• [Problem to work on] Write only the number of lines in the data that include the word "Infrastructures".

• [Available records]
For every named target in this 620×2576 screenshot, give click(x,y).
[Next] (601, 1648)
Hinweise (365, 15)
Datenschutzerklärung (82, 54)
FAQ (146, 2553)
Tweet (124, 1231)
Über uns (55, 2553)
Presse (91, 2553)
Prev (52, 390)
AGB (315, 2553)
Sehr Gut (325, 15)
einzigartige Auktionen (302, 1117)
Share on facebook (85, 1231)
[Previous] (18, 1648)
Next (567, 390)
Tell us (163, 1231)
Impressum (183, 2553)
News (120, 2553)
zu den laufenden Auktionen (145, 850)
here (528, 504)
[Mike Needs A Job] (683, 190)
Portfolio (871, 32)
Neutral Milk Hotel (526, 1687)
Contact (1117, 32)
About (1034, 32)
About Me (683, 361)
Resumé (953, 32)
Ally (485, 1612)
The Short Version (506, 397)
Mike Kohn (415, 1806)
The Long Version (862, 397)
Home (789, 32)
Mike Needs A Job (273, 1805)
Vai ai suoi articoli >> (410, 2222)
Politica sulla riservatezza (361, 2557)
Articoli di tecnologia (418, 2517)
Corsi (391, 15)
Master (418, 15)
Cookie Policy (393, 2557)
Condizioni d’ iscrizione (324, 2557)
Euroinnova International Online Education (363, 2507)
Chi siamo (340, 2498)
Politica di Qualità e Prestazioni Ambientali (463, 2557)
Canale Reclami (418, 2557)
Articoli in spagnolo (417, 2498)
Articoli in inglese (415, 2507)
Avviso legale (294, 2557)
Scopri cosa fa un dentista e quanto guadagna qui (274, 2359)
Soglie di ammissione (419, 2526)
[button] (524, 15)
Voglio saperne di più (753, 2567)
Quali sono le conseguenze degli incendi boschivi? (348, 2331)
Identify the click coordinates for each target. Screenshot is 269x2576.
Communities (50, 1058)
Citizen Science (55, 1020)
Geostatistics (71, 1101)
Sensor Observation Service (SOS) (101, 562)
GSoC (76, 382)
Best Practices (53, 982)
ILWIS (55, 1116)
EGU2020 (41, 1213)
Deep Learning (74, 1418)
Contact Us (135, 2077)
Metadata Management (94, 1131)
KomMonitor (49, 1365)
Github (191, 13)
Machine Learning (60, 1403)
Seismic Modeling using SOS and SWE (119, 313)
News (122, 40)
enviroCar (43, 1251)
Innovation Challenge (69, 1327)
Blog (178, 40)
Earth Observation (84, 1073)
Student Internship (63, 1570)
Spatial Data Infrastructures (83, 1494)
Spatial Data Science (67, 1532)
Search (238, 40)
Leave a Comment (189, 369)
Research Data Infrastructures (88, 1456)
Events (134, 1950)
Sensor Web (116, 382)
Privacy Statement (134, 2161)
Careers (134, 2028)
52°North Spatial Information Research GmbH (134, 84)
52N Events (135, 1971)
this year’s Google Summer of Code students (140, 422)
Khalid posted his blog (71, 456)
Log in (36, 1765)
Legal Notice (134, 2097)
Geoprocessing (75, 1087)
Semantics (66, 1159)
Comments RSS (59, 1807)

• [Answer to the exercise] 2